Document segment →
*-*-*
An Auto Scaling group starts by launching the minimum number (or the desired number, if specified) of EC2 instances and then increases or decreases the number of running EC2 instances automatically according to the conditions that you define. Auto Scaling also maintains the current instance levels by conducting periodic health check on all the instances within the Auto Scaling group. If an EC2 instance within the Auto Scaling group becomes unhealthy, Auto Scaling terminates the unhealthy instance and launches a new one to replace the unhealthy instance. This automatic scaling and maintenance of the instance levels in an Auto Scaling group is the core value of the Auto Scaling service. For information about creating an Auto Scaling group, see Getting Started with Auto Scaling Using the Command Line Interface.

Auto Scaling and Amazon EC2 provide default limits on the resources for an AWS account. For example, your AWS account comes with a default limit of 20 Auto Scaling groups. For more information about the limits for Auto Scaling, go to Auto Scaling Limits. For information about the limits for Amazon EC2, go to Amazon EC2 Limits. If you reach the limit for number of Auto Scaling groups, go to Support Center and place a request to raise your Auto Scaling group limit. If you reach the limit for number of EC2 instances, go to AWS Service Limits and follow the instructions to place a request to raise your EC2 instance limit.
*-*-*
Provided material →
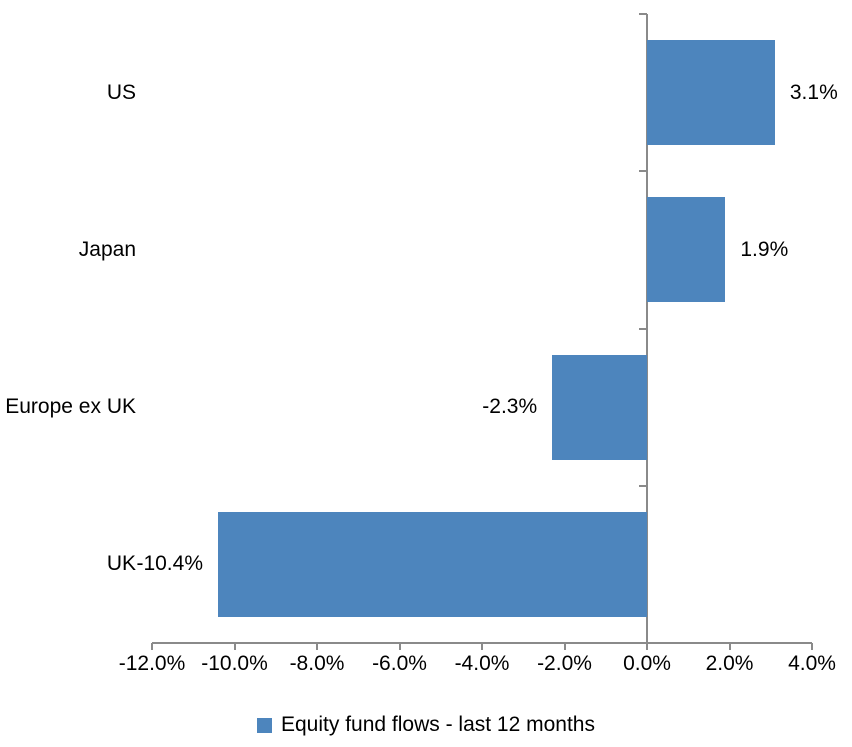 Image resolution: width=852 pixels, height=747 pixels. I want to click on category-axis-line, so click(647, 332).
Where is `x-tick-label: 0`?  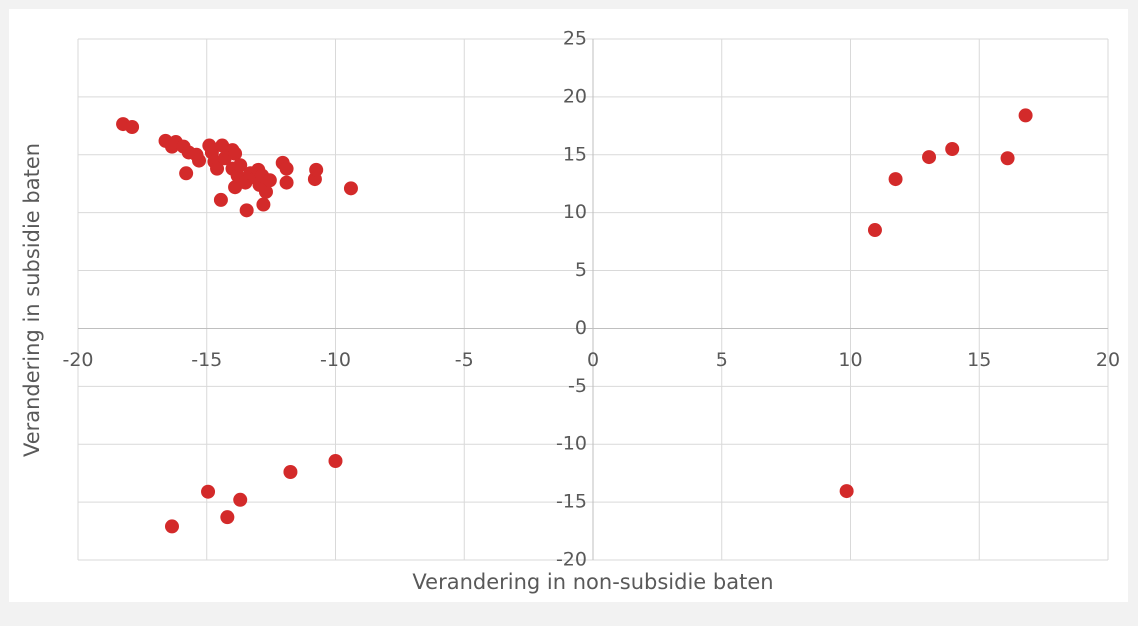 x-tick-label: 0 is located at coordinates (593, 360).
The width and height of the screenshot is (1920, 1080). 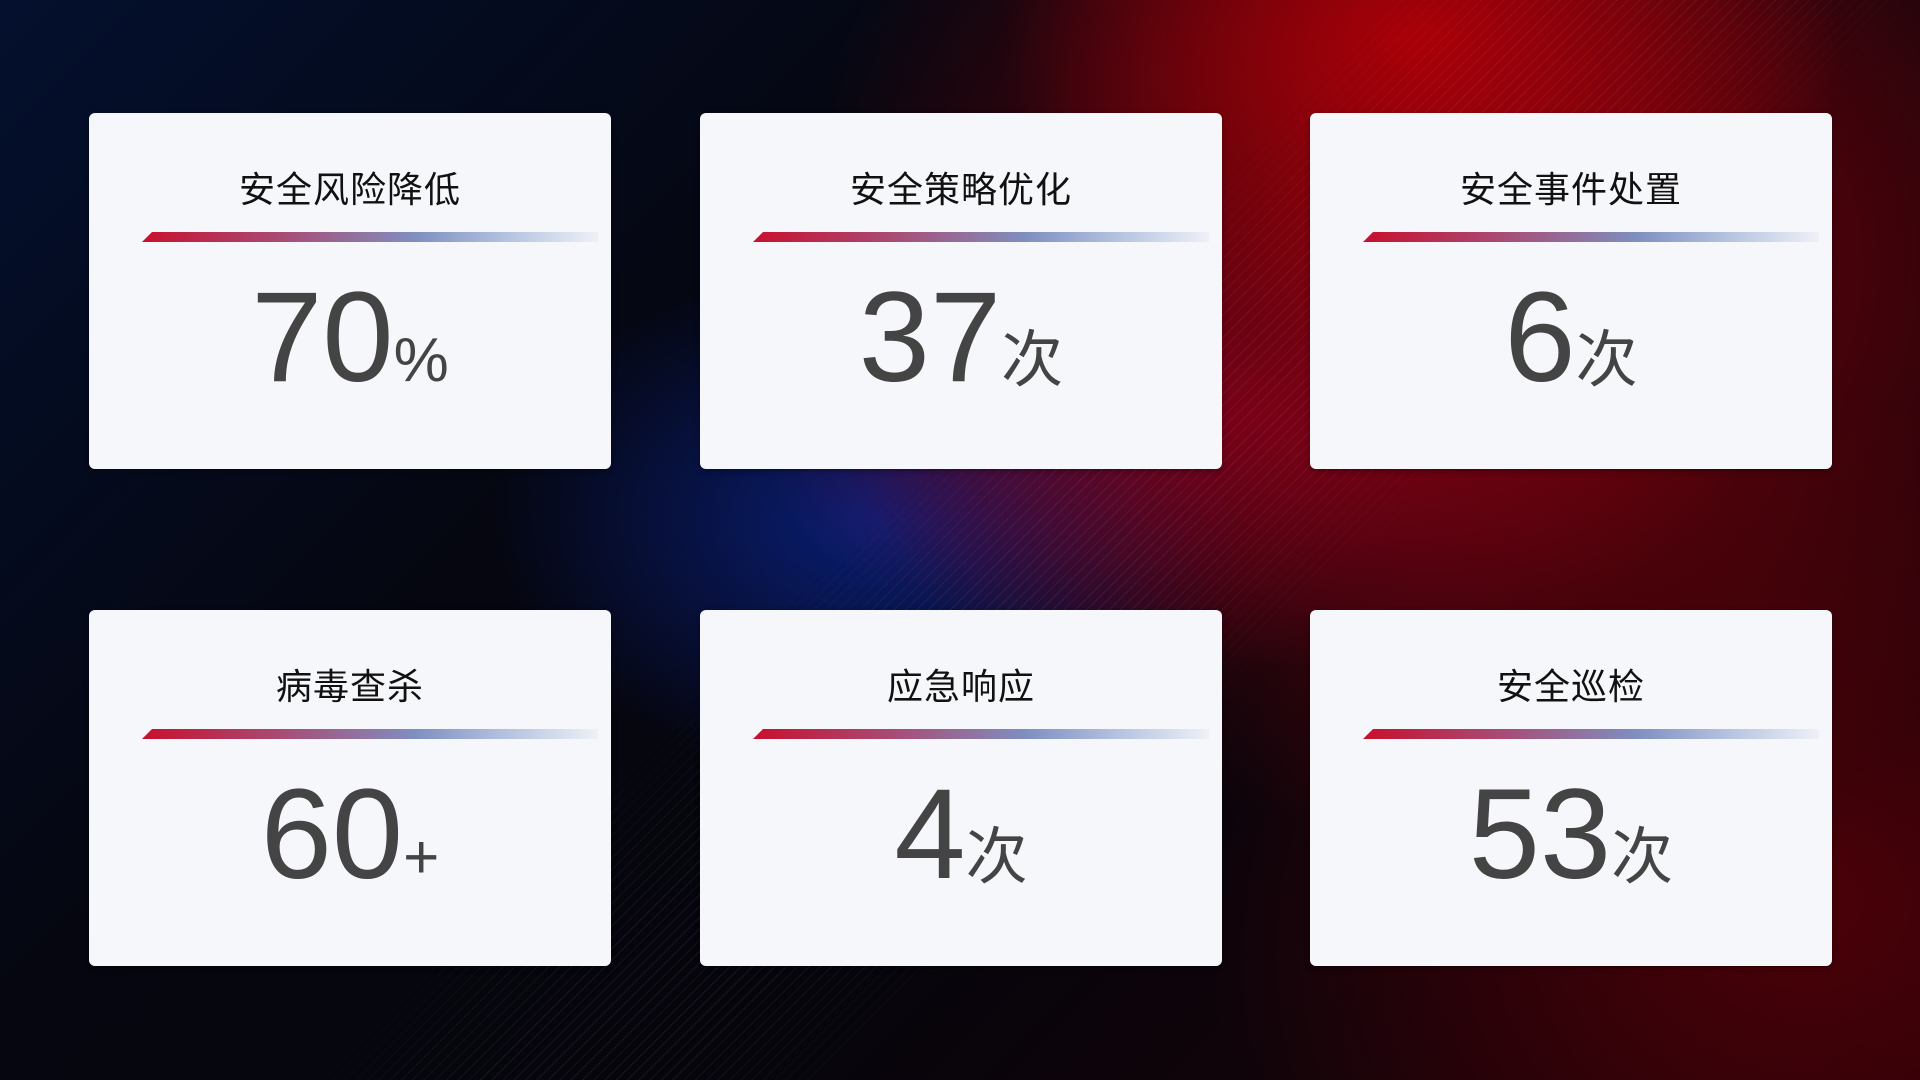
*-*-*
List of tasks →
(1) In the Auto Scaling text above, condense the paragraph beginning "Auto Scaling and Amazon EC2 provide default limits" into a short bulleted list that keeps its main facts.
(2) Print the portion of the Auto Scaling text that opens with the words containing "Auto Scaling and" and closes with "EC2 instance limit.".
(3) Carry on the text about Auto Scaling groups and their limits, picking up after its final sentence.

Answers to each task →
(1)
- Auto Scaling and Amazon EC2 set default resource limits for each AWS account.
- By default, an account can have 20 Auto Scaling groups.
- Details on these limits are under Auto Scaling Limits and Amazon EC2 Limits.
- To raise the Auto Scaling group limit, place a request through Support Center.
- To raise the EC2 instance limit, go to AWS Service Limits and follow the instructions there.

(2)
Auto Scaling and Amazon EC2 provide default limits on the resources for an AWS account. For example, your AWS account comes with a default limit of 20 Auto Scaling groups. For more information about the limits for Auto Scaling, go to Auto Scaling Limits. For information about the limits for Amazon EC2, go to Amazon EC2 Limits. If you reach the limit for number of Auto Scaling groups, go to Support Center and place a request to raise your Auto Scaling group limit. If you reach the limit for number of EC2 instances, go to AWS Service Limits and follow the instructions to place a request to raise your EC2 instance limit.

(3)
Launch Configuration

A launch configuration is a template that the Auto Scaling group uses to launch Amazon EC2 instances. You create the launch configuration by including information such as the Amazon machine image ID to use for launching the EC2 instance, the instance type, key pairs, security groups, and block device mappings, among other configuration settings. When you create your Auto Scaling group, you must associate it with a launch configuration. You can attach only one launch configuration to an Auto Scaling group at a time. Launch configurations cannot be modified. They are immutable. If you want to change the launch configuration of your Auto Scaling group, you have to first create a new launch configuration and then update your Auto Scaling group by attaching the new launch configuration. When you attach a new launch configuration to your Auto Scaling group, any new instances are launched using the new configuration parameters. Existing instances are not affected. For information about creating launch configuration, see Getting Started with Auto Scaling Using the Command Line Interface.

You can have a maximum of 100 launch configurations for your AWS account. If you reach the limit for number of launch configurations, go to Support Center and place a request to raise your launch configuration limit.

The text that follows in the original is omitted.